Up until 1999, most domestic policy for Wales – as for Scotland and Northern Ireland – was decided by a Secretary of State who was a member of the UK Government Cabinet and accountable to the Westminster Parliament. In 1999, a National Assembly for Wales was established, a regional government directly elected by the people of Wales. This was part of a UK-wide programme of devolution introduced by the Labour Party, which also saw the creation of a parliament in Scotland and an assembly in Northern Ireland. These bodies were given a range of policy responsibilities in Wales, Scotland and Northern Ireland, but without changing the ultimate sovereignty of the United Kingdom Parliament.
Wales’ constitutional arrangements have evolved quite significantly since 1999. Several Commissions have been established to examine the arrangements for governing Wales: these have considered whether Wales should be given decision-making and legislative powers in a larger number of policy areas and how to improve the relationship between the devolved and UK political institutions. As a result, over the years the National Assembly for Wales has gained new powers to make laws in devolved policy areas, to raise taxes and to change how it is elected. The National Assembly for Wales changed its name to Senedd Cymru (the Welsh Parliament) in 2020.
By today, the Welsh Government is responsible for proposing policies in areas including health, education, language and culture, environment and economy and it can collect some taxes. Senedd Cymru makes laws and holds the government to account. Other decisions affecting people living in Wales are taken by the UK Government and the Houses of Parliament in Westminster. These include defence, pensions, benefits, justice and policing, broadcasting and most taxes.

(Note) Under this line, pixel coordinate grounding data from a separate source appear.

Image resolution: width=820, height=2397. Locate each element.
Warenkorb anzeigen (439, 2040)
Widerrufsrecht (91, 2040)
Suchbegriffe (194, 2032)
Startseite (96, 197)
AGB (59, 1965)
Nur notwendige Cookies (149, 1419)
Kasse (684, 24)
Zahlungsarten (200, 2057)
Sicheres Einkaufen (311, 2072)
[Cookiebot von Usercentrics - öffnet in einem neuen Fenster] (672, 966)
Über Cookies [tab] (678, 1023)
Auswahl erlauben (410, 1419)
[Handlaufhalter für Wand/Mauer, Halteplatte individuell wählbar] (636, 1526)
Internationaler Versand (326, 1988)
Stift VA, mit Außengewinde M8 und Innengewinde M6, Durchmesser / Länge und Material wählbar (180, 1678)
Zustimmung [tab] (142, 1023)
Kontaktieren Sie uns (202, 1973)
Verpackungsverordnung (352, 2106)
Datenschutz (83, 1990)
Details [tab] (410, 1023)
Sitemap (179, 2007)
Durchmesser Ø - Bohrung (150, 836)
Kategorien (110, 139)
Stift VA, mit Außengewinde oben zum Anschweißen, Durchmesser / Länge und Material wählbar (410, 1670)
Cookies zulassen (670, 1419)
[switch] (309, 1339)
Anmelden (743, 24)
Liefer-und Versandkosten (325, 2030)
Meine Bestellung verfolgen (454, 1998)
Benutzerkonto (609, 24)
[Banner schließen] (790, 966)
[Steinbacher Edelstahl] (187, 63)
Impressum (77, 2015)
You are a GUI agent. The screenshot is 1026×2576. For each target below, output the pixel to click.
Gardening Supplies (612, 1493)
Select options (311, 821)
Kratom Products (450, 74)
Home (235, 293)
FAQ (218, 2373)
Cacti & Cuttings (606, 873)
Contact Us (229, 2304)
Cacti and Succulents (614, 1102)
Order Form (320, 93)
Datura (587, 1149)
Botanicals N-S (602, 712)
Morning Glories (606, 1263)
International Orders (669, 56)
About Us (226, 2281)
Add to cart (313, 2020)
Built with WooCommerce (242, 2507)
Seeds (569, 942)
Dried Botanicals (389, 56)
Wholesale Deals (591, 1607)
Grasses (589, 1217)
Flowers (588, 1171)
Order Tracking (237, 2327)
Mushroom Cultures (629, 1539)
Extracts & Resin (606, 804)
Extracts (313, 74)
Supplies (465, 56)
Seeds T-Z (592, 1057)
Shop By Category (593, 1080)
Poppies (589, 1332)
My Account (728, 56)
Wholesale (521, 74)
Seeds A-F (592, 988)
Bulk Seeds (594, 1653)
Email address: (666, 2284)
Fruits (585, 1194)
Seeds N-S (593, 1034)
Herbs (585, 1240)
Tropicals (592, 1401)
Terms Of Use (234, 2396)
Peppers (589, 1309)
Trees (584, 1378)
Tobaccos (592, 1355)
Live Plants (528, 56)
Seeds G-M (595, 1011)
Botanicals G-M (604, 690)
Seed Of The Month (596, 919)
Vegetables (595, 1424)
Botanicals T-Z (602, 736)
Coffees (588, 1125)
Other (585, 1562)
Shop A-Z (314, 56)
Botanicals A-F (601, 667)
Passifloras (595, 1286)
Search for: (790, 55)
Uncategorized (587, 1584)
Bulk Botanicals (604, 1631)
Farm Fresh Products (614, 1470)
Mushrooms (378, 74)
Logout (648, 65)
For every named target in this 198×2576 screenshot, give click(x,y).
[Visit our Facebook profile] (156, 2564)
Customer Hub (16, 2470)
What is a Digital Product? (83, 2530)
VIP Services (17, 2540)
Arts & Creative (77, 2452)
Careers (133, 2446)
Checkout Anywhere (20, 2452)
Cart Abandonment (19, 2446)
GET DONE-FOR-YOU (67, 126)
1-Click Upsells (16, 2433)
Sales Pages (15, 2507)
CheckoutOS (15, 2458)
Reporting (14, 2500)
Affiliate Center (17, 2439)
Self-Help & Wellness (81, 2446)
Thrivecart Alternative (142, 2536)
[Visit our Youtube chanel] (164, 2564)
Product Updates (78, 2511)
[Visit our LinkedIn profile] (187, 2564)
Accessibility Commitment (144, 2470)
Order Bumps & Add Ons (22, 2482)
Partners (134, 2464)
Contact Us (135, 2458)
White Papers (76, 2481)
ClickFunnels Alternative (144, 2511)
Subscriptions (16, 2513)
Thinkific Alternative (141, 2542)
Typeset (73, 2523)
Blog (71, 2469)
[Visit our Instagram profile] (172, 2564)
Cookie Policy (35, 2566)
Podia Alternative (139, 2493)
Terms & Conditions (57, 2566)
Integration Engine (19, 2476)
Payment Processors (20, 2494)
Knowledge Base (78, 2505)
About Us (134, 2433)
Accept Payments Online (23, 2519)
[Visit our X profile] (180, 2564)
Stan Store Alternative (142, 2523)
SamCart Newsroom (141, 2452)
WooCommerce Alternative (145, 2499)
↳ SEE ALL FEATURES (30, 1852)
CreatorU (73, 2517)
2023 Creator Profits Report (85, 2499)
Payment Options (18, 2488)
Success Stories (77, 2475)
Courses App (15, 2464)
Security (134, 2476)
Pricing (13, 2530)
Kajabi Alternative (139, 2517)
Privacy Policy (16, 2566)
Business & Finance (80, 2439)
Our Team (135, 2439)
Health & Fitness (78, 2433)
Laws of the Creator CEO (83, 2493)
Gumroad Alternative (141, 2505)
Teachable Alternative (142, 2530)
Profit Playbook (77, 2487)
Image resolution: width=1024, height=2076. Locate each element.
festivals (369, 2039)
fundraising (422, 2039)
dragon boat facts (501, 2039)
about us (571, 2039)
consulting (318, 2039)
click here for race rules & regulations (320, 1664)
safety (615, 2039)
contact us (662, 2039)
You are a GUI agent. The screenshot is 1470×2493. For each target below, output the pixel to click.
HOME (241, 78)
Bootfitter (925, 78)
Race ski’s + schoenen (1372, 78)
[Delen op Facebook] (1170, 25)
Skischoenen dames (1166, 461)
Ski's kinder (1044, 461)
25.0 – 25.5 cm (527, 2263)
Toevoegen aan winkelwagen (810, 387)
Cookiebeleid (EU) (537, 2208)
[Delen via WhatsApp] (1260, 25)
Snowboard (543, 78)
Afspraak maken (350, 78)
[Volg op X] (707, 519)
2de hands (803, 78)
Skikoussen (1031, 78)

But these changes have not put an end to discussions about how Wales should be run. Recent events – such as Brexit, and the Covid-19 pandemic – have placed growing pressures on, and revealed problems with, the functioning of the Welsh devolution settlement. These developments became a backdrop for some changes in public opinion as various surveys indicated greater support for independence in Wales.
In 2021, a new Independent Commission on Wales’ Constitutional Future was created to look at different ways of running Wales. The Commission is in the process of gathering the views of the people of Wales on how Wales should be governed in future, and will make its final recommendations by the end of 2023. The key options being explored by the Commission are:
Option 1: Entrenched devolution: This would give greater protection to the Senedd’s powers, and could also mean the transfer of new policy responsibilities to Wales.
Option 2: A federal structure: This would mean making clearer who is responsible for which policies, either the UK parliament or devolved institutions in Wales, Scotland, Northern Ireland and England. It would also clarify how the devolved institutions can feed into policy decisions that affect the UK as a whole.
Option 3: Independence: Under this option, Wales would become a sovereign state that would be able to apply for full membership of the United Nations and other international organisations.